Sesaji atau sajen masih merupakan stigma di masyarakat. Bahkan, Kamus Besar Bahasa Indonesia (KBBI) mendefinisikan sesaji atau sajen sebagai makanan untuk makhluk halus.
“Stigma muncul karena kurangnya literasi tentang sesaji,” kata Hangno Hartono, seorang pegiat budaya Jawa, dalam acara sarasehan sesaji di Omah Budaya Kahangnan Bantul pada Selasa (27/5/2024).
Secara umum, sajen dapat diklasifikasikan melalui dua pendekatan, yaitu simbol dan presensi. Misalnya, tumpeng sebagai simbol ketuhanan diartikan sebagai tumuju ing pangeran atau ingkung ayam diartikan sikap manekung, dan sebagainya.

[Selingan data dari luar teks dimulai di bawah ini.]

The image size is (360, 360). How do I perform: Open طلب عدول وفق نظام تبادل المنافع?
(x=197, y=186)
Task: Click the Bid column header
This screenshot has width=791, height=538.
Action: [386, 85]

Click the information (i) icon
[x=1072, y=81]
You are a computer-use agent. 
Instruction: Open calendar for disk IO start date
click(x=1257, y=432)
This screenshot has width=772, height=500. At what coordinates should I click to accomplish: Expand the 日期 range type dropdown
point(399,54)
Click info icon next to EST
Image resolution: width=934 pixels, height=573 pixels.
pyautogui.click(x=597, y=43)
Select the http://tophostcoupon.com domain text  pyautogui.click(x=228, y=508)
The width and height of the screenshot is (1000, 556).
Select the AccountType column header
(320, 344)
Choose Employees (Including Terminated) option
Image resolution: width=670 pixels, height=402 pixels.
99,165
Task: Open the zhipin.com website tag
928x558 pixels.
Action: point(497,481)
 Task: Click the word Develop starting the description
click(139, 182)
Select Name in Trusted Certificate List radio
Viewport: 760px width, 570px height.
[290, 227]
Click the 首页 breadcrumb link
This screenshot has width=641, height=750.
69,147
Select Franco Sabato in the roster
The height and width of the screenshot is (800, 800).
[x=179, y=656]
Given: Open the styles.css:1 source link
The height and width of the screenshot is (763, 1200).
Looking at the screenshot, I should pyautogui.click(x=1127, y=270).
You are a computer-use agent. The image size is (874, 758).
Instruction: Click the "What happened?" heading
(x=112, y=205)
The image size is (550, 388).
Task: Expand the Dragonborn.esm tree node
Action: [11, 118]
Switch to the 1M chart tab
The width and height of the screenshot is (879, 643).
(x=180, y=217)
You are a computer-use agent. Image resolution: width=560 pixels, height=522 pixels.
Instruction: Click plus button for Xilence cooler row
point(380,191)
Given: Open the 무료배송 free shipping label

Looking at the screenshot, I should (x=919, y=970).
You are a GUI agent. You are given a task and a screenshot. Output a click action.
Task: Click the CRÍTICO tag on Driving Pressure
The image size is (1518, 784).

Sementara itu, sebagai presensi berarti menghadirkan energi kosmis dalam setiap prosesi ritual. Dalam hal ini, tumpeng dianggap sebagai representasi energi gunung berapi.
“Pengetahuan ini didasarkan pada kata sesaji atau ji yang berarti energi, yang artinya prosesi aneka pernik sesaji pada hakikatnya menghadirkan kekuatan alam,” ujar Hangno Hartono.
Literasi sesaji juga memperkenalkan kekayaan flora dan fauna karena dalam berbagai topik sesaji disajikan berbagai produk yang berbeda lengkap dengan kedalaman filosofis dalam memahami bentuk dan narasinya.
Dalam diskusi yang melibatkan seniman dan praktisi budaya Jawa seperti Eko Hendi dan Satriya Anggang Saputra, serta Yayasan Kapuk Salamba Arga Aini, juga membahas perbedaan antara sajen dan tumbal. Perbedaannya, sajen berfokus pada pembersihan diri, sementara tumbal berfokus pada kekayaan.
“Kita akan terus mengadakan literasi-litasi tentang sesaji atau sajen ini untuk membahas masalah sesaji dalam ranah ilmu pengetahuan,” kata Hangno.
Rencananya, sesaji atau sajen akan diajukan ke UNESCO sebagai warisan dunia seperti batik, wayang, atau keris.